The challenges in this work revolved primarily around how to design a system which could detect multiple structures efficiently in a 3D volume. Even with a relatively modest set of 22 landmarks (note that this is just a subset of the hundreds of landmarks that a whole-body system might be expected to learn), the volume of the outputs and the volume of the final layers of the network is large because of the number of classes, the fact that information is generated at the resolution of the data, and the fact that we work with 3D data. This is in contrast to segmentation tasks with a few classes of interest, to which a network such as U-Net might naturally lend itself. Given this requirement, we designed a system that could be both trained and deployed by making patchwise predictions.

It turned out that with our atlas-assisted detection system to enable the learning of spatial context, a fairly straightforward network with a relatively small receptive field gave good results. From the perspective of deployment, a goal was to be robust to “awkward” scan volumes, which might be unusually rotated or cropped, or containing variation due to anatomical or pathological differences. By choosing a model with small receptive field, landmarks are neither reliant nor impacted by spatial context outside of a relatively small neighbourhood. Detection is surprisingly tractable for many landmarks, even with such a limited field of view. Further, so long as we detect sufficient landmarks accurately to compute an accurate affine transform (a minimum of 4 landmarks are required, preferably well spaced i.e. not in a planar arrangement), we can leverage the spatial relationships between landmarks to zone in on landmarks with unusual appearance due to pathology, anatomical or postural variation — albeit without guarantee of precise localisation where pathology has caused an obvious change of appearance. The system also allows mitigation of the time impact of working at higher resolution, by selective evaluation of only the landmark ROIs.

5 Conclusion

Convolutional networks have proven their worth for image recognition tasks in general computer vision tasks [13, 21] and in this work, we have shown their efficacy in a medical imaging application, namely the detection of landmarks in head CT volumes. We have benchmarked against a decision forest method (decision forests being the previous gold standard algorithm for this task), for which we have a mature implementation and shown that, given the same system and setup, a neural network significantly outperforms a decision forest, with and without additional feature engineering (i.e. HOG features). Further, we have demonstrated that we are able to attain similar agreement to human observers as that between the human observers, showing accuracy that is approximately equal to a single human observer.
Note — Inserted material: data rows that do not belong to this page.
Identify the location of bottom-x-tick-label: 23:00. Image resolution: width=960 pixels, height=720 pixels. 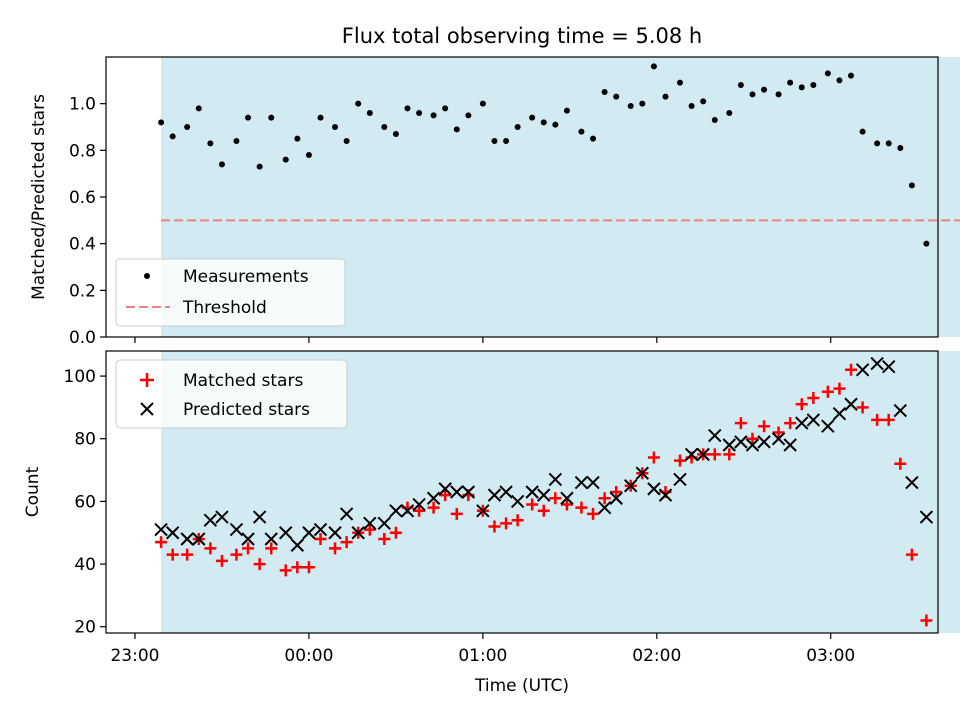
(134, 656). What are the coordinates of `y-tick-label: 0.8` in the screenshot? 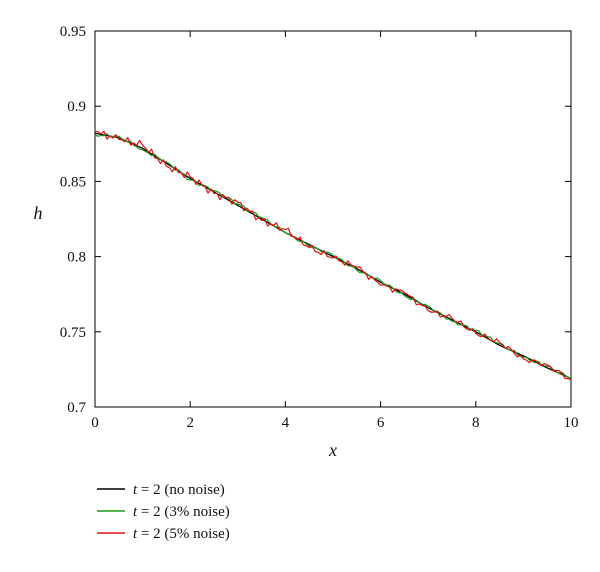 It's located at (76, 258). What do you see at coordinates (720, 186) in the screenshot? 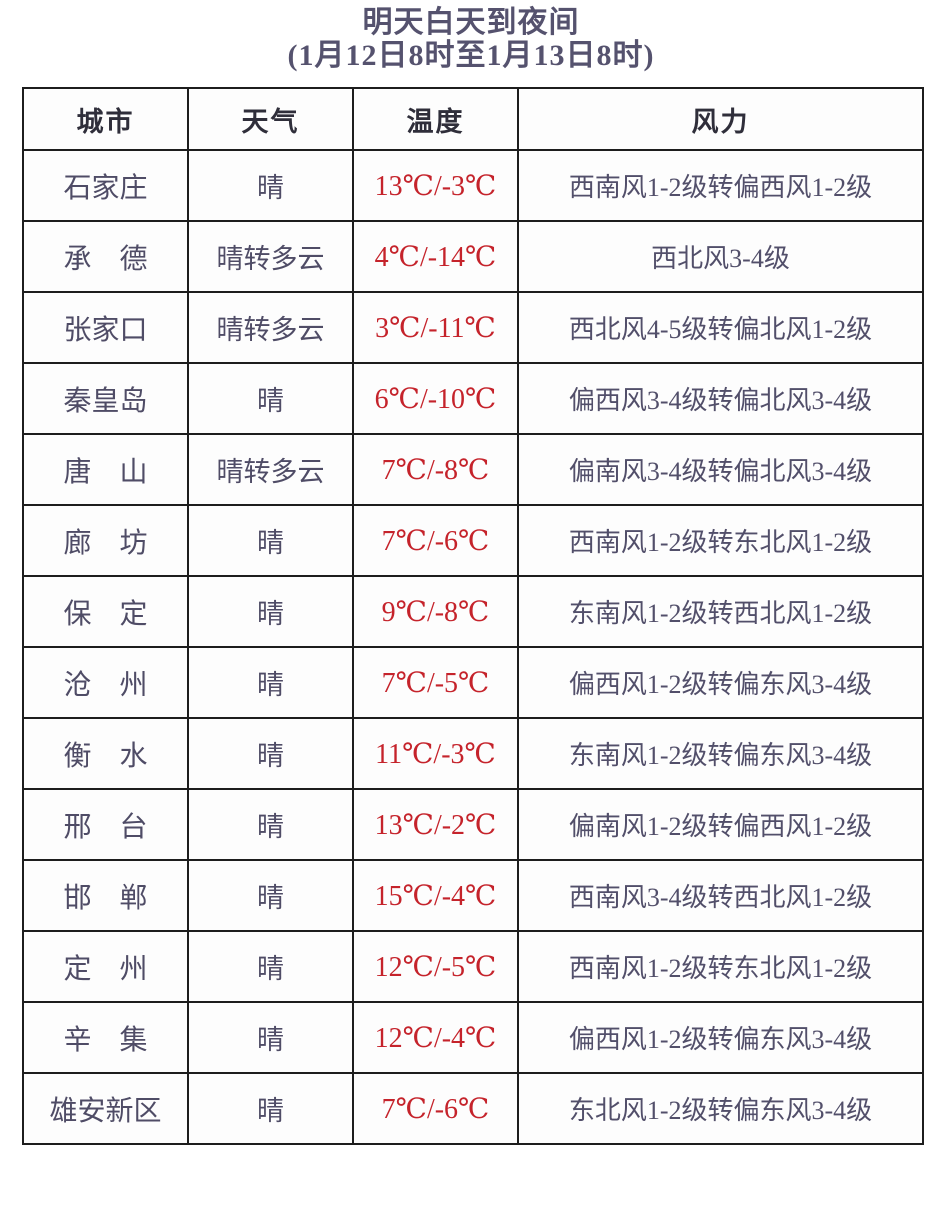
I see `wind-cell: 西南风1-2级转偏西风1-2级` at bounding box center [720, 186].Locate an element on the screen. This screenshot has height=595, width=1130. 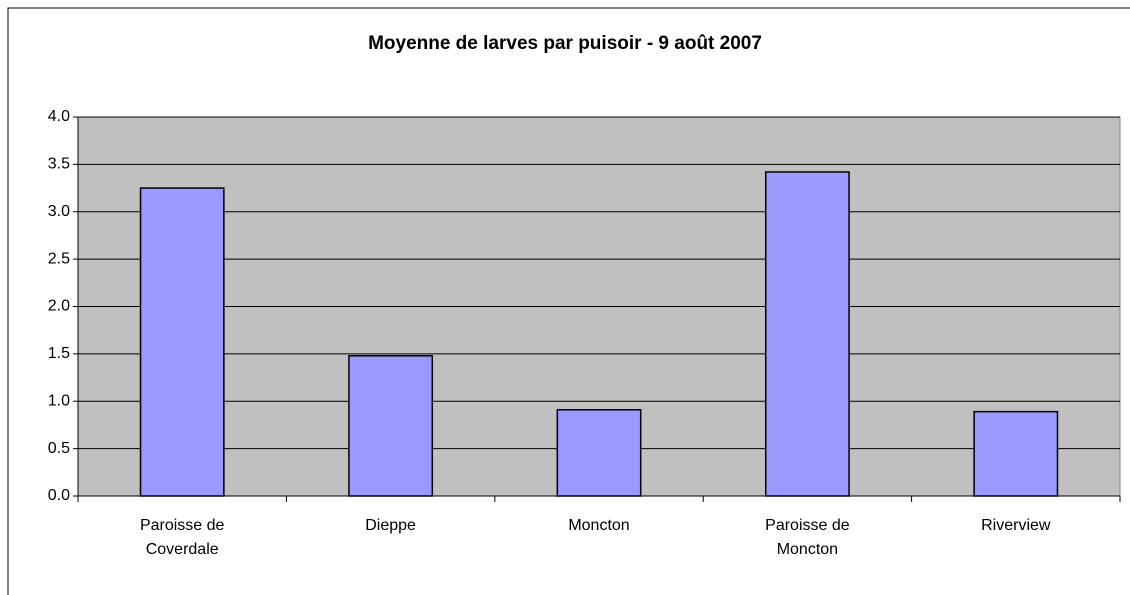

By exploiting inter-landmark spatial relationships, we are able to use small CNN models with a small receptive field size, and to apply selectively at high resolution. In fact in this paper, we did not show a significant improvement over the simpler system with direct leveraging of an atlas transform alone (our “atlas correction” step), and this may be enough to correct outliers and achieve good performance, at least for this problem of landmark detection in head scans. Thus, we have trained a system which is nicely scalable — to larger scan volumes and to greater numbers of landmarks — in terms of both GPU memory and run time requirements. The next step is to validate this system on other body parts and other modalities.